Sunday, 20 May 2018

antistatic - How do I make a Polypropylene box static resistant?



I am beginning to organize my collection of electronic components and parts but have run into a roadblock of not knowing how to properly store anything that is ESD sensitive. I have been using ESD shielding bags that I have acquired over the last few years to store those components and parts, but now that I have implemented a drawer system I would like to keep those parts accessible in the same manner as my passive components.


By perhaps lining the the drawers with the ESD shielding bag material would the components be safe from ESD, or will another approach be necessary?


For reference:


enter image description here


Oh and as a side note, if anyone has a good schema for keeping resistors quickly accessible I would love to hear it!



Answer



I store my ESD sensitive parts by sticking their leads in ESD foam, then putting them in an ordinary bin. The foam looks like this:


ESD foam


I've never purchased it; I've just acquired it over time from ordering parts. This scheme probably isn't up to spec for a manufacturing operation, but for storing cheap parts for tinkering at home, quite sufficient.
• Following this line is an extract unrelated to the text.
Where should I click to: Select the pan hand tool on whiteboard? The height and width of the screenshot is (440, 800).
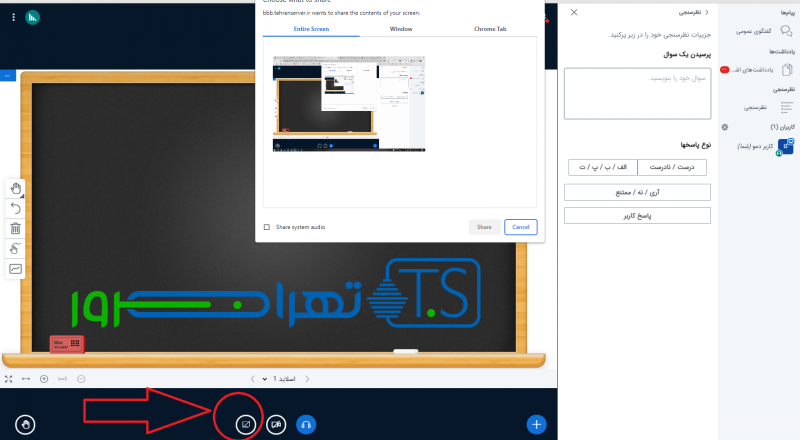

There are also ESD plastic tubes molded for bigger components. They look like this:



ESD tubes


I've collected quite a few for DIP and TO-220 packages, and store some in a pencil cup, or rubber-banded together.


For resistors, see if you can find one of these gems:


Ohmite resistor drawer


Ohmite made them years ago and I've never seen anything better. No longer in production, but you can find them on ebay with "ohmite resistor drawer".